Fluctuating weather means that several wind-turbine components are more prone to wear and fatigue than others: the drivetrain, gearbox, and generator are the most affected by maintenance downtime [8]. The rotor and blades, pitch, yaw and tower system and generator and control system are also prone to failure [4]. Wind-turbine gearboxes can often fail early on, due to varying wind loads, and may require replacement parts and maintenance within a few years. The main cause of many common industrial wind-turbine failure modes is related to bearing defects resulting from micropitting, scuffing, and cracking of the white etching area. In addition, bearings can skid during starts and stops, due to short-term dynamic loads [7].

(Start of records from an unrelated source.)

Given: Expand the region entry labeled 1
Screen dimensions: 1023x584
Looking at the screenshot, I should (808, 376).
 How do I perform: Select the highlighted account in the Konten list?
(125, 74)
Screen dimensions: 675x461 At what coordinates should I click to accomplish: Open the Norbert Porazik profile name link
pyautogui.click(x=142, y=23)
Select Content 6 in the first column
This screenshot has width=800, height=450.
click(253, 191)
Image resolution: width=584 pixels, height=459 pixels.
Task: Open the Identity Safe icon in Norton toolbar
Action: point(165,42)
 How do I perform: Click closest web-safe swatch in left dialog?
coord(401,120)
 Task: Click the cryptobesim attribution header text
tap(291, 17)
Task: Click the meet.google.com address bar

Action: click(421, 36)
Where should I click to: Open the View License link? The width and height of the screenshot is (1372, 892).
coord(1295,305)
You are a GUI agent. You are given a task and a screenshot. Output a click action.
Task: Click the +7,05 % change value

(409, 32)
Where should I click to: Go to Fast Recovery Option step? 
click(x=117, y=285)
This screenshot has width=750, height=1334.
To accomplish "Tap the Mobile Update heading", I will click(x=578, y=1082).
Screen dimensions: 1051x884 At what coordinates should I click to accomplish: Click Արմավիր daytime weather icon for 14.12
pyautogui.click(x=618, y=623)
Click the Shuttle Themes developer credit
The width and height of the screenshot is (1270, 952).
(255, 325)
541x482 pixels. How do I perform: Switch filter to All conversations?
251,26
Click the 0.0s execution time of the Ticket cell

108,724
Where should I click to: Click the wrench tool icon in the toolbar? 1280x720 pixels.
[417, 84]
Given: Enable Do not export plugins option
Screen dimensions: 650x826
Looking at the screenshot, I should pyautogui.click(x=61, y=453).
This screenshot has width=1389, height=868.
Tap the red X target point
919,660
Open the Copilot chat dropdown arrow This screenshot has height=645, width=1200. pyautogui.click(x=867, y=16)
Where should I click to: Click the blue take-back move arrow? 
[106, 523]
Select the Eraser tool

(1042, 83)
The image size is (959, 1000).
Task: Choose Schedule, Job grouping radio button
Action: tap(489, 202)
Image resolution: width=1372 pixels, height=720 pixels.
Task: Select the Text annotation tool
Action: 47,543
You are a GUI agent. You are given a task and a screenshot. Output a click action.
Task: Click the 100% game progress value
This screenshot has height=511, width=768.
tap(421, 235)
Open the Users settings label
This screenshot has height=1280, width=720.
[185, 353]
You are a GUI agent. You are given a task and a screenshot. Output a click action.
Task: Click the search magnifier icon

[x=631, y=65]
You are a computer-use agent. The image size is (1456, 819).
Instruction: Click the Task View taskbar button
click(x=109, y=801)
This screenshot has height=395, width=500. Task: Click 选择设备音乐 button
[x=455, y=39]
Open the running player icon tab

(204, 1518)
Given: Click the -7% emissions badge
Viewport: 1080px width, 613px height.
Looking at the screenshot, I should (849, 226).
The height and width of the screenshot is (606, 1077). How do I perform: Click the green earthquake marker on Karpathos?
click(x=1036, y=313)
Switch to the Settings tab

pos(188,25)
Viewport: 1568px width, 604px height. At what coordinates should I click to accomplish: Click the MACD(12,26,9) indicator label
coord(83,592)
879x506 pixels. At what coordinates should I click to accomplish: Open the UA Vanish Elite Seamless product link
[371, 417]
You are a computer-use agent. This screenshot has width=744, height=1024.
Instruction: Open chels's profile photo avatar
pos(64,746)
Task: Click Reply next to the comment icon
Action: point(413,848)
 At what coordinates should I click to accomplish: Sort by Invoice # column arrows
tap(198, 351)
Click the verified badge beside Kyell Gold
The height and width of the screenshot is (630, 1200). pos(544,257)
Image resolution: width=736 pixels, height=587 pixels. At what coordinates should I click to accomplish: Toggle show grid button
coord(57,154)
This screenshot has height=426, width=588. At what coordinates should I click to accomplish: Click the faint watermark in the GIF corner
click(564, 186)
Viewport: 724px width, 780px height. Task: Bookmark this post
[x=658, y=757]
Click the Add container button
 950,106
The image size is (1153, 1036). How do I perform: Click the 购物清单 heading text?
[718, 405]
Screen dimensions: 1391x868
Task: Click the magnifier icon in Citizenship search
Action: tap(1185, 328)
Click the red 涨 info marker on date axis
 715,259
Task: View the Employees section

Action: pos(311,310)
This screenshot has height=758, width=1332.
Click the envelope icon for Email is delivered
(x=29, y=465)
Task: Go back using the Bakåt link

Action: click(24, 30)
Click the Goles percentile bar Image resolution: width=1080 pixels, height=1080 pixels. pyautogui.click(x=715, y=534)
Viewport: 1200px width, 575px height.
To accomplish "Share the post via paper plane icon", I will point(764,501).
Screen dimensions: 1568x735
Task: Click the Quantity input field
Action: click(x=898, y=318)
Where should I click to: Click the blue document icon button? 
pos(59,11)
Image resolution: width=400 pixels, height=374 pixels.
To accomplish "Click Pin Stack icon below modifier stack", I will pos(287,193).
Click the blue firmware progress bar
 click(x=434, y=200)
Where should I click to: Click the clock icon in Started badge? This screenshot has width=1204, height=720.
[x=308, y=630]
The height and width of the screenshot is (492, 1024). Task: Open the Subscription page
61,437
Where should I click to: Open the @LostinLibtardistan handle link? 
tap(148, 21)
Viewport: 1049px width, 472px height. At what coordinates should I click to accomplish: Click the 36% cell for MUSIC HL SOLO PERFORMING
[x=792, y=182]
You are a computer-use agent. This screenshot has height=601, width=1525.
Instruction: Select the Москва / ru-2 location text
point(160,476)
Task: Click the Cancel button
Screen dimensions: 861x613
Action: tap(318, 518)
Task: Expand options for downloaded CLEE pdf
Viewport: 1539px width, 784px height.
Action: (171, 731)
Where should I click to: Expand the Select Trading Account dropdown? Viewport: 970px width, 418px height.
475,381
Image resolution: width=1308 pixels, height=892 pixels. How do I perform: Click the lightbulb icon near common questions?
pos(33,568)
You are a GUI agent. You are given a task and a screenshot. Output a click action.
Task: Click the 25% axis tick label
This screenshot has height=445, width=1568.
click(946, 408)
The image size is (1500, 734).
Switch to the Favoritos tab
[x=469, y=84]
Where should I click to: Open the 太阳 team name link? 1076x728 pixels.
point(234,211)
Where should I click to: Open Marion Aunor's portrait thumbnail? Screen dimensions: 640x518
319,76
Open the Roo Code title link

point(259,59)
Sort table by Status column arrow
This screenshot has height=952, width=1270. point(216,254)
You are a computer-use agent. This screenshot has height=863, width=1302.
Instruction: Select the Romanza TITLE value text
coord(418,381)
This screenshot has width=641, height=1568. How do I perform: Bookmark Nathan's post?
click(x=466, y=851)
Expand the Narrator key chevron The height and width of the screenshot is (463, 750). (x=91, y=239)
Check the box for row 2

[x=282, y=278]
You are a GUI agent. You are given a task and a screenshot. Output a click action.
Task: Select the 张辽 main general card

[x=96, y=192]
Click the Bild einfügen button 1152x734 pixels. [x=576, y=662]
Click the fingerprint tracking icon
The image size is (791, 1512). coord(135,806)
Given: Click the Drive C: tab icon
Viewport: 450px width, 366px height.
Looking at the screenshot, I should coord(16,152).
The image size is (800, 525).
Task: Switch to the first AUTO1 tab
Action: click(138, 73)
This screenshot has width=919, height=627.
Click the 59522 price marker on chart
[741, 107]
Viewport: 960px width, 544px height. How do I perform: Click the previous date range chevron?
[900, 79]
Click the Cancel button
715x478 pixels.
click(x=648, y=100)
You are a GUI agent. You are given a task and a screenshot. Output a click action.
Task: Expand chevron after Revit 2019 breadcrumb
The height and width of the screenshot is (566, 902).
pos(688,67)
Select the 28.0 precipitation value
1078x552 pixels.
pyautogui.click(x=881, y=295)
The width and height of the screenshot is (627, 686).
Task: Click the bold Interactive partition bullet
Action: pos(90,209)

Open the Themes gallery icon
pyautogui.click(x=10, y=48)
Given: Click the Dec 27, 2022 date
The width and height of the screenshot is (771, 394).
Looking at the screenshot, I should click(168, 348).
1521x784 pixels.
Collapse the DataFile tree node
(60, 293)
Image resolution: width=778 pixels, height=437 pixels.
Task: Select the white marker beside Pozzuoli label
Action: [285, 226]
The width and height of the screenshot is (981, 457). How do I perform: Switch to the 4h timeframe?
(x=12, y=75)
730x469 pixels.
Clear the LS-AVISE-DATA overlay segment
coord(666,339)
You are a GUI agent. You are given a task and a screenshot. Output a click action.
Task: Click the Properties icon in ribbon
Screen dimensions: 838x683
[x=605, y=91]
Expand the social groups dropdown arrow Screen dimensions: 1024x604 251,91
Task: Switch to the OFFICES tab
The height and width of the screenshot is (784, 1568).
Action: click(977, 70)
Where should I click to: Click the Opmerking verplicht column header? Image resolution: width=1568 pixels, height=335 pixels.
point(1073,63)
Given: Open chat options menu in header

In this paper, both the effects of a few labeled and unlabeled items (a Semi-Supervised Learning (SSL) problem) on the diagnosis of wind-turbine gearbox powertrain failures and the best techniques to predict each failure mode are studied. The fault diagnosis task in this case presented two main limitations under industrial conditions: datasets are usually strongly imbalanced (many instances of functional conditions and very few of fault situations) and working conditions are often not labeled. No expert has time to stop the system, in order to identify small degrees of failure, although the initial stages of damage and degradation provoke further wear that can lead on to catastrophic failure. But both restrictions, imbalance and unlabeling, are almost impossible to test together in the existing datasets, because dataset size under both restrictions is so small that no existing Machine Learning (ML) technique could ever extract useful information. The authors have therefore focused on solving the problem through two steps. The first step was to study the level of imbalance that could be reasonable before the ML techniques loose accuracy  [9] In this research, the capabilities of SSL to resolve the limitations of labeled instances are studied. To do so, the methodology described in Fig. 1 is followed. Firstly, an experimental dataset is collected from different testbed working conditions and states. Secondly, the dataset is processed to extract new features using filtering and statistical methods, while datasets are generated with different proportions of labeled instances. Thirdly, both supervised and semi-supervised methods are tested on those datasets to evaluate their performance in terms of different quality indicators. Finally, the best methods are identified and compared with the existing bibliography.

Fig. 1
figure 1

Graphical abstract

Full size image

The rest of this paper is organized as follows. In Section 2, the basic background of SSL, the tool used to train and to test the learning algorithms, and SSL approaches related to FDD are briefly presented. In Section 4, the design of the SSL experiment is described. In Section 4.3, the experimental results are commented and compared to other approaches. In Section 5, the conclusions are presented.

2 Background

In this section, a brief description of SSL [10] is provided. Then, the most-recent literature [11,12,13,14,15,16,17,18,19] that uses SSL techniques and approaches for FDD is reviewed. The section continues with a review of recent literature that examines FDD in typical wind-turbine parts and components. Finally, the open-source machine learning software package, Knowledge Extraction based on Evolutionary Learning (KEEL) [20] is presented for use in this research.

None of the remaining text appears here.